MOUNT VERNON — Betty Williams, a children’s rights advocate who won the Nobel Peace Prize for her work toward ending violence between Protestants and Catholics in her native Northern Ireland, will speak at Cornell College’s Opening Convocation on Thursday, Sept. 6.
Williams will lecture on creating safe havens for the world’s children, at 11 a.m. in King Chapel. Admission is free.
In 1976, along with Mairead Corrigan Maguire, Williams was awarded the Nobel Peace Prize. The women founded the Community of Peace People, an organization born from a tragic accident in Belfast in 1976: A family of four was run down by an out-of-control car driven by an Irish Republican Army gunman shot dead while fleeing from British soldiers. Two children were killed, a third child later died from injuries and the mother was critically injured. Williams, a housewife, arrived at the scene after she heard the gunshot; Corrigan Maguire was the aunt of the dead children. The women joined forces to bring together Protestants and Catholics calling for an end to the fighting in Northern Ireland.

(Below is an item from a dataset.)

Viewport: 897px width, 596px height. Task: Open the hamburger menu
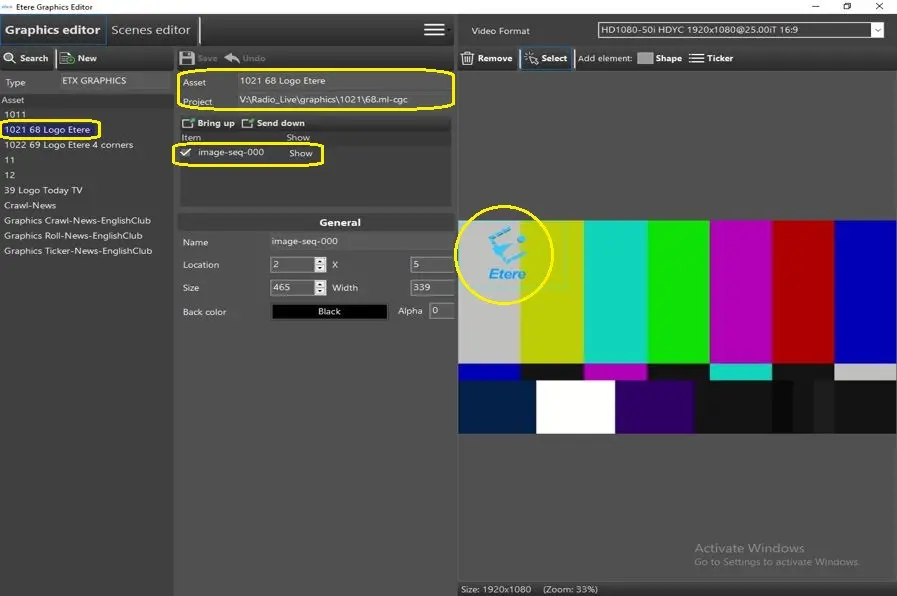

Williams moved to the United States in 1981, began lecturing worldwide on peace and in 1997 founded World Centers of Compassion for Children (WCCC), which she serves as president. Florida-based WCCC, which has 11 other offices worldwide, unites Nobel laureates such as Archbishop Desmond Tutu and the Dalai Lama, world leaders and ordinary citizens to battle war and acts of terrorism, drug abuse, physical abuse, starvation, exploitation and other atrocities against children.
Williams is one of only 10 female laureates in the century-long history of the Nobel Peace Prize. She also has been awarded the People’s Peace Prize of Norway, the Schweitzer Medallion for Courage, the Martin Luther King Jr. Award, the Eleanor Roosevelt Award and the Frank Foundation Child Care International Oliver Award. In 1992, she was appointed to the Texas Commission for Children and Youth. In 1995, she was awarded the Rotary Club International “Paul Harris Fellowship” and the Together for Peace Foundation Peace Building Award.
She serves on the Council of Honor for the United Nations University for Peace in Costa Rica, is a Patron for the International Peace Foundation in Vienna, chairs the Institute for Asian Democracy in Washington, D.C., and is a distinguished visiting professor at Nova Southeastern University.